═════ Task input ═════
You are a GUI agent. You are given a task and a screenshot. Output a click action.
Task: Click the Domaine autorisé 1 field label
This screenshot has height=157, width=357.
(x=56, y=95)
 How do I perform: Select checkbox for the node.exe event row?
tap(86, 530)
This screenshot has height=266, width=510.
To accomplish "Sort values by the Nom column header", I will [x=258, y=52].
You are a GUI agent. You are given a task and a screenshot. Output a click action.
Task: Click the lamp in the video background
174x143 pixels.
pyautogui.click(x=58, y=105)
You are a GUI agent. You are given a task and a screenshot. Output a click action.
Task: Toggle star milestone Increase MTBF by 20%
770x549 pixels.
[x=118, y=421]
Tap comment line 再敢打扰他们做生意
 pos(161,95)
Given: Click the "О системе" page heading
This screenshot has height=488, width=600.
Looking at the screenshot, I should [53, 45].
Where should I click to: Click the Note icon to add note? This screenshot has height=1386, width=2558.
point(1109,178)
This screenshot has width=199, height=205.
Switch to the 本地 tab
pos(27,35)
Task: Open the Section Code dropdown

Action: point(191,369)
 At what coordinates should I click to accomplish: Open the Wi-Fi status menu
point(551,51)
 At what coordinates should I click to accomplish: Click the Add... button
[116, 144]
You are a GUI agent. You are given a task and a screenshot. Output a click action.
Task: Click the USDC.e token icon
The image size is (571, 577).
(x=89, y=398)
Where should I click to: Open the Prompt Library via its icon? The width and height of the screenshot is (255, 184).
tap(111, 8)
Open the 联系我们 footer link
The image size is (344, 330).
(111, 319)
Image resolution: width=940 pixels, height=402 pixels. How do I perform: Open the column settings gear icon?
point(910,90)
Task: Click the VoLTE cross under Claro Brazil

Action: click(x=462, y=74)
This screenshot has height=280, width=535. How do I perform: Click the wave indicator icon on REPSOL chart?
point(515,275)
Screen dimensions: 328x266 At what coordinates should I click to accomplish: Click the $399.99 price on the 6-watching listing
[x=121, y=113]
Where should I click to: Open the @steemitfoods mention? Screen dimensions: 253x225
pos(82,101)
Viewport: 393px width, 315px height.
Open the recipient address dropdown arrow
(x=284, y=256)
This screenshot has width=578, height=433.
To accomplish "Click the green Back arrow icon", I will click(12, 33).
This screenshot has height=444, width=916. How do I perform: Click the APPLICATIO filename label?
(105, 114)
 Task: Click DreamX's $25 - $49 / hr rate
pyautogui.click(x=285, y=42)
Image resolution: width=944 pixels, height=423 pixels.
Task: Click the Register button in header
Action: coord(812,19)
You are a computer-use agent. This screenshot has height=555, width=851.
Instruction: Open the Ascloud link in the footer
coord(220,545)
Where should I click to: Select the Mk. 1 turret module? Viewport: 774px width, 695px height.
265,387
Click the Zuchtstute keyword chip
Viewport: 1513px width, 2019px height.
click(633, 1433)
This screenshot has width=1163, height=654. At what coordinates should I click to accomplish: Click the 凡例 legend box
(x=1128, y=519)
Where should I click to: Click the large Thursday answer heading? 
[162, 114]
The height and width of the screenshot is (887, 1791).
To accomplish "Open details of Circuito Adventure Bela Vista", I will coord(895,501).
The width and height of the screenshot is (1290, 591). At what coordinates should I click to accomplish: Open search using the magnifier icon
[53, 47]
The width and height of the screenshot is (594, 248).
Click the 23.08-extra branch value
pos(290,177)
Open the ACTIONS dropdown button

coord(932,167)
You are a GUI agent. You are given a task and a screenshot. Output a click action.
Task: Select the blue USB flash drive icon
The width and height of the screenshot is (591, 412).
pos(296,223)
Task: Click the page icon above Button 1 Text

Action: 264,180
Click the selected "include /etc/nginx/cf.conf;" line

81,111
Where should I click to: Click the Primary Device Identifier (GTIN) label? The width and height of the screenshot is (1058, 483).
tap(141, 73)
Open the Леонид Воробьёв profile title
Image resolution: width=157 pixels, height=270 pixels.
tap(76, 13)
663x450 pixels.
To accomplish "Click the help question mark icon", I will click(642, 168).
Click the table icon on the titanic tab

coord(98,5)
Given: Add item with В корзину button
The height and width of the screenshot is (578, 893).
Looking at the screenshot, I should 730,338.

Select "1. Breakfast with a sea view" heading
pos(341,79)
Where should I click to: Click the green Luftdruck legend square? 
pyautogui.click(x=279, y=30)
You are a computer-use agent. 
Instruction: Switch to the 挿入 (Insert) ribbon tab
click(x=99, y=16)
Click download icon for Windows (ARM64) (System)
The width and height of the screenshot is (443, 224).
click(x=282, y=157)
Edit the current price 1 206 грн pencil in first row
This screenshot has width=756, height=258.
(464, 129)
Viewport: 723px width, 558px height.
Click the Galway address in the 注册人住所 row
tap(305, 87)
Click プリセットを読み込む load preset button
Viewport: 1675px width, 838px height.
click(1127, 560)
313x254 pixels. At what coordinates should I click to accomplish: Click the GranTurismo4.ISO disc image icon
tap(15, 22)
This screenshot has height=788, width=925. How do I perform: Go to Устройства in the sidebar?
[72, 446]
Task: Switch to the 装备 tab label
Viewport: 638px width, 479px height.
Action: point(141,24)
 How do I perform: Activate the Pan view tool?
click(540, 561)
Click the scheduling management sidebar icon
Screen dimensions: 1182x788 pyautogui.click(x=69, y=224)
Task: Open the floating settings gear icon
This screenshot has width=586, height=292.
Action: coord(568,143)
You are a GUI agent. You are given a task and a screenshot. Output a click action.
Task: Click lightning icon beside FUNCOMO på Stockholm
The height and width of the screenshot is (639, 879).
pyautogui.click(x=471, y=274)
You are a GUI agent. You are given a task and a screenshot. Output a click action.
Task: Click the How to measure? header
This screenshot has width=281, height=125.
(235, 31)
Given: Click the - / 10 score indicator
═════
▶ **Directions for this task**:
Could you return all of the data exactly as written?

▶ **Answer box**:
You are a GUI agent. You are given a task and a screenshot. Output a click action.
Task: Click the Domaine autorisé 1 field label
This screenshot has height=157, width=357.
(x=56, y=95)
 How do I perform: Select checkbox for the node.exe event row?
tap(86, 530)
This screenshot has height=266, width=510.
To accomplish "Sort values by the Nom column header", I will [x=258, y=52].
You are a GUI agent. You are given a task and a screenshot. Output a click action.
Task: Click the lamp in the video background
174x143 pixels.
pyautogui.click(x=58, y=105)
You are a GUI agent. You are given a task and a screenshot. Output a click action.
Task: Toggle star milestone Increase MTBF by 20%
770x549 pixels.
[x=118, y=421]
Tap comment line 再敢打扰他们做生意
 pos(161,95)
Given: Click the "О системе" page heading
This screenshot has height=488, width=600.
Looking at the screenshot, I should [53, 45].
Where should I click to: Click the Note icon to add note? This screenshot has height=1386, width=2558.
point(1109,178)
This screenshot has width=199, height=205.
Switch to the 本地 tab
pos(27,35)
Task: Open the Section Code dropdown

Action: point(191,369)
 At what coordinates should I click to accomplish: Open the Wi-Fi status menu
point(551,51)
 At what coordinates should I click to accomplish: Click the Add... button
[116, 144]
You are a GUI agent. You are given a task and a screenshot. Output a click action.
Task: Click the USDC.e token icon
The image size is (571, 577).
(x=89, y=398)
Where should I click to: Open the Prompt Library via its icon? The width and height of the screenshot is (255, 184).
tap(111, 8)
Open the 联系我们 footer link
The image size is (344, 330).
(111, 319)
Image resolution: width=940 pixels, height=402 pixels. How do I perform: Open the column settings gear icon?
point(910,90)
Task: Click the VoLTE cross under Claro Brazil

Action: click(x=462, y=74)
This screenshot has height=280, width=535. How do I perform: Click the wave indicator icon on REPSOL chart?
point(515,275)
Screen dimensions: 328x266 At what coordinates should I click to accomplish: Click the $399.99 price on the 6-watching listing
[x=121, y=113]
Where should I click to: Open the @steemitfoods mention? Screen dimensions: 253x225
pos(82,101)
Viewport: 393px width, 315px height.
Open the recipient address dropdown arrow
(x=284, y=256)
This screenshot has width=578, height=433.
To accomplish "Click the green Back arrow icon", I will click(12, 33).
This screenshot has height=444, width=916. How do I perform: Click the APPLICATIO filename label?
(105, 114)
 Task: Click DreamX's $25 - $49 / hr rate
pyautogui.click(x=285, y=42)
Image resolution: width=944 pixels, height=423 pixels.
Task: Click the Register button in header
Action: coord(812,19)
You are a computer-use agent. This screenshot has height=555, width=851.
Instruction: Open the Ascloud link in the footer
coord(220,545)
Where should I click to: Select the Mk. 1 turret module? Viewport: 774px width, 695px height.
265,387
Click the Zuchtstute keyword chip
Viewport: 1513px width, 2019px height.
click(633, 1433)
This screenshot has width=1163, height=654. At what coordinates should I click to accomplish: Click the 凡例 legend box
(x=1128, y=519)
Where should I click to: Click the large Thursday answer heading? 
[162, 114]
The height and width of the screenshot is (887, 1791).
To accomplish "Open details of Circuito Adventure Bela Vista", I will coord(895,501).
The width and height of the screenshot is (1290, 591). At what coordinates should I click to accomplish: Open search using the magnifier icon
[53, 47]
The width and height of the screenshot is (594, 248).
Click the 23.08-extra branch value
pos(290,177)
Open the ACTIONS dropdown button

coord(932,167)
You are a GUI agent. You are given a task and a screenshot. Output a click action.
Task: Select the blue USB flash drive icon
The width and height of the screenshot is (591, 412).
pos(296,223)
Task: Click the page icon above Button 1 Text

Action: 264,180
Click the selected "include /etc/nginx/cf.conf;" line

81,111
Where should I click to: Click the Primary Device Identifier (GTIN) label? The width and height of the screenshot is (1058, 483).
tap(141, 73)
Open the Леонид Воробьёв profile title
Image resolution: width=157 pixels, height=270 pixels.
tap(76, 13)
663x450 pixels.
To accomplish "Click the help question mark icon", I will click(642, 168).
Click the table icon on the titanic tab

coord(98,5)
Given: Add item with В корзину button
The height and width of the screenshot is (578, 893).
Looking at the screenshot, I should 730,338.

Select "1. Breakfast with a sea view" heading
pos(341,79)
Where should I click to: Click the green Luftdruck legend square? 
pyautogui.click(x=279, y=30)
You are a computer-use agent. 
Instruction: Switch to the 挿入 (Insert) ribbon tab
click(x=99, y=16)
Click download icon for Windows (ARM64) (System)
The width and height of the screenshot is (443, 224).
click(x=282, y=157)
Edit the current price 1 206 грн pencil in first row
This screenshot has width=756, height=258.
(464, 129)
Viewport: 723px width, 558px height.
Click the Galway address in the 注册人住所 row
tap(305, 87)
Click プリセットを読み込む load preset button
Viewport: 1675px width, 838px height.
click(1127, 560)
313x254 pixels. At what coordinates should I click to accomplish: Click the GranTurismo4.ISO disc image icon
tap(15, 22)
This screenshot has height=788, width=925. How do I perform: Go to Устройства in the sidebar?
[72, 446]
Task: Switch to the 装备 tab label
Viewport: 638px width, 479px height.
Action: point(141,24)
 How do I perform: Activate the Pan view tool?
click(540, 561)
Click the scheduling management sidebar icon
Screen dimensions: 1182x788 pyautogui.click(x=69, y=224)
Task: Open the floating settings gear icon
This screenshot has width=586, height=292.
Action: coord(568,143)
You are a GUI agent. You are given a task and a screenshot. Output a click action.
Task: Click lightning icon beside FUNCOMO på Stockholm
The height and width of the screenshot is (639, 879).
pyautogui.click(x=471, y=274)
You are a GUI agent. You are given a task and a screenshot. Output a click action.
Task: Click the How to measure? header
This screenshot has width=281, height=125.
(235, 31)
Given: Click the - / 10 score indicator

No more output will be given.